Autumn Wolf’s Wildchild EP is a different matter entirely. They might be talking about combining rock with dubstep, and that’s very cool but this has a very appealing old school gothy industrial sound, but with the added blessing of a contemporary edge. The songs are superb, the music is pulsing, pulsating, captivating and heavy, and the whole thing is beautifully produced.
The Avon Players consists of Andrew Ahrendt, an electro-driven indie dude who put out an incredible album a couple of years ago called Turn That Frown Upside Down, and Marcus Akers, formerly of the punk band the Illegitimate Sons of Liberty. "Our mission is to focus on pop structure and elements," Ahrendt told us, and that is kind of apparent on the band's debut EP, Electro Pop Adventures. Think Zappa and the Turtles fucking around in the studio at 3 a.m.

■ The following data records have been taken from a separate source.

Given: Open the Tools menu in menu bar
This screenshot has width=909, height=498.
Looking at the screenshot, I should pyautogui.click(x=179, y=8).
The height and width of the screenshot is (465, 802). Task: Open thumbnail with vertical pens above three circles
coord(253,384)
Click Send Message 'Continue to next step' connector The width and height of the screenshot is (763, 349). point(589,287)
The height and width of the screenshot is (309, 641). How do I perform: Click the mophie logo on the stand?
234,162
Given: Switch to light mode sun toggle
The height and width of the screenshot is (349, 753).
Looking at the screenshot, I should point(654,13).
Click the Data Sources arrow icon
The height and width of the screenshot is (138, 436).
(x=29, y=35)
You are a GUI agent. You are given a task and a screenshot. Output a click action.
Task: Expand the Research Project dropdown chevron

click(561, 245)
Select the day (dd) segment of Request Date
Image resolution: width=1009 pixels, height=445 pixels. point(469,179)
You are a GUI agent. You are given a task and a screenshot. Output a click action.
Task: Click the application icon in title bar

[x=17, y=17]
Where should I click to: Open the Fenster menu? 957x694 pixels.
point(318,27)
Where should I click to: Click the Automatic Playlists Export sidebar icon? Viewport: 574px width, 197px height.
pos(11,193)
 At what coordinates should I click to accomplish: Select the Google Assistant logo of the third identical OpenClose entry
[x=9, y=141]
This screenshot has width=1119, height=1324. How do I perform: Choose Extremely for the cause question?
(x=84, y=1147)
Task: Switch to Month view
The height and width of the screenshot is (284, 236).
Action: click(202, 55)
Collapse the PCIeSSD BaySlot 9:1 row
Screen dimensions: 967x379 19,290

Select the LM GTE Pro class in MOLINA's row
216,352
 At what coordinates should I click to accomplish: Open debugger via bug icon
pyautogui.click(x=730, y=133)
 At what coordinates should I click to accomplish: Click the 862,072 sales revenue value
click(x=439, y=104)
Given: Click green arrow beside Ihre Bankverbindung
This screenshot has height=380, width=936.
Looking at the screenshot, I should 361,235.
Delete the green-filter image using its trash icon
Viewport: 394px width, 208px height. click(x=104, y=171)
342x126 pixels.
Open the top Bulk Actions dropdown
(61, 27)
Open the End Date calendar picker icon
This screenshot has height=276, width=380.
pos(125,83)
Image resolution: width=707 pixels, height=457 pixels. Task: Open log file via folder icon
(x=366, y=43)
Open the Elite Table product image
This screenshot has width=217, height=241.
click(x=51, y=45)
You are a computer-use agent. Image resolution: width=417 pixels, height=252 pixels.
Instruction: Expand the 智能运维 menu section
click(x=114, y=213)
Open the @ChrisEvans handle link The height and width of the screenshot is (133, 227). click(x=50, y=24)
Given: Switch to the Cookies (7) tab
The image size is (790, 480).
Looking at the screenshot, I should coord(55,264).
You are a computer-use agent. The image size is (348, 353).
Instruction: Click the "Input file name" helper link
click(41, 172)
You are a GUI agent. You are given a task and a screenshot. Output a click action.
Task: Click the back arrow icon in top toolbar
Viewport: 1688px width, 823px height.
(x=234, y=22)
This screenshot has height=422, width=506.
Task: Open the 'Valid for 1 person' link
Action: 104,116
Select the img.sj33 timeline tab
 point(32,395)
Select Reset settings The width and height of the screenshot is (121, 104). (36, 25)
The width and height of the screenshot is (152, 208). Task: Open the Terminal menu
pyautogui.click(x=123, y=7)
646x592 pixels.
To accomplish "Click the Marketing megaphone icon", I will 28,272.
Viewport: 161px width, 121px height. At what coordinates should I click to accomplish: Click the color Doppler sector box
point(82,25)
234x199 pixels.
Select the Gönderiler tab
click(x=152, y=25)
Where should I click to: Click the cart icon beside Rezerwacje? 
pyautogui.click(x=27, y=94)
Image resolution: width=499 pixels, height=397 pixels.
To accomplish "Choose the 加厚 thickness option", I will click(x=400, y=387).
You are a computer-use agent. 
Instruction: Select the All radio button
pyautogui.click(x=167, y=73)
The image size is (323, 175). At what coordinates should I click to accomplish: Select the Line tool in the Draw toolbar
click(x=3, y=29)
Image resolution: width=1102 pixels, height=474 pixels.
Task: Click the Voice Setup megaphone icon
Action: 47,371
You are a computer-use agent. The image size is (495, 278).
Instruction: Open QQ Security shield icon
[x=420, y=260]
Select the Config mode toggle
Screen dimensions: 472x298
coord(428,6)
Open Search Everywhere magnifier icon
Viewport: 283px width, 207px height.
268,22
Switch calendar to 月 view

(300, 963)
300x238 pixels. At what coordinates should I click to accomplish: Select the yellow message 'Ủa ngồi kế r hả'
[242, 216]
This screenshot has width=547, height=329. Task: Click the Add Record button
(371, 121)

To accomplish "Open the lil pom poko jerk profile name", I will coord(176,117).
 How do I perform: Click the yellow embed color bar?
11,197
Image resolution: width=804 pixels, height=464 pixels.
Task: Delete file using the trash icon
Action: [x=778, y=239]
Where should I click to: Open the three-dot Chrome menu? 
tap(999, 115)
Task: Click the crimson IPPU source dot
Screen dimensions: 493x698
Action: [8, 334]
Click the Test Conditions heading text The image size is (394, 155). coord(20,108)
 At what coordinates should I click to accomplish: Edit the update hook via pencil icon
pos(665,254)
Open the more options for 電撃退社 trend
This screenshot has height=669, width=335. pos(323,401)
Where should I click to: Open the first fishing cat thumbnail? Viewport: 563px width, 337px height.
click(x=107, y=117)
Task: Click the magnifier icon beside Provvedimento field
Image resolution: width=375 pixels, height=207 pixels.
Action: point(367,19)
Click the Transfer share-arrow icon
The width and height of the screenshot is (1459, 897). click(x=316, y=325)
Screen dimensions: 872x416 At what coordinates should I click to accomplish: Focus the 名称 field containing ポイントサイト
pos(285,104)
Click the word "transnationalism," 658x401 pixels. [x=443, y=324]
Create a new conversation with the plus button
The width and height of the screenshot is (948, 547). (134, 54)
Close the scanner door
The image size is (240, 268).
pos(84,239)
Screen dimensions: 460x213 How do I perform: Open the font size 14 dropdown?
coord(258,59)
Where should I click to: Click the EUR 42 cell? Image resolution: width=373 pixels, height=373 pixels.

If Crashing Cairo’s In the Forest were described to us, it would likely turn our stomach. The idea of these super-affected and over-emotional indie kids getting all introspective – bleeuuggh. However, these guys pull it off and they do it by not being afraid to sound epic. The production is perfect here, as all four songs sound huge and not at all twee.
Then there’s Protomartyr, a band with an awesome 45 via X! Records called Colpi Proibiti. Kind of like in the old days, these punks have squeezed four songs onto the 7” vinyl, and each tune seems to be more pissed than the next. The combination of religious imagery with every day anger is familiar but not at all stale.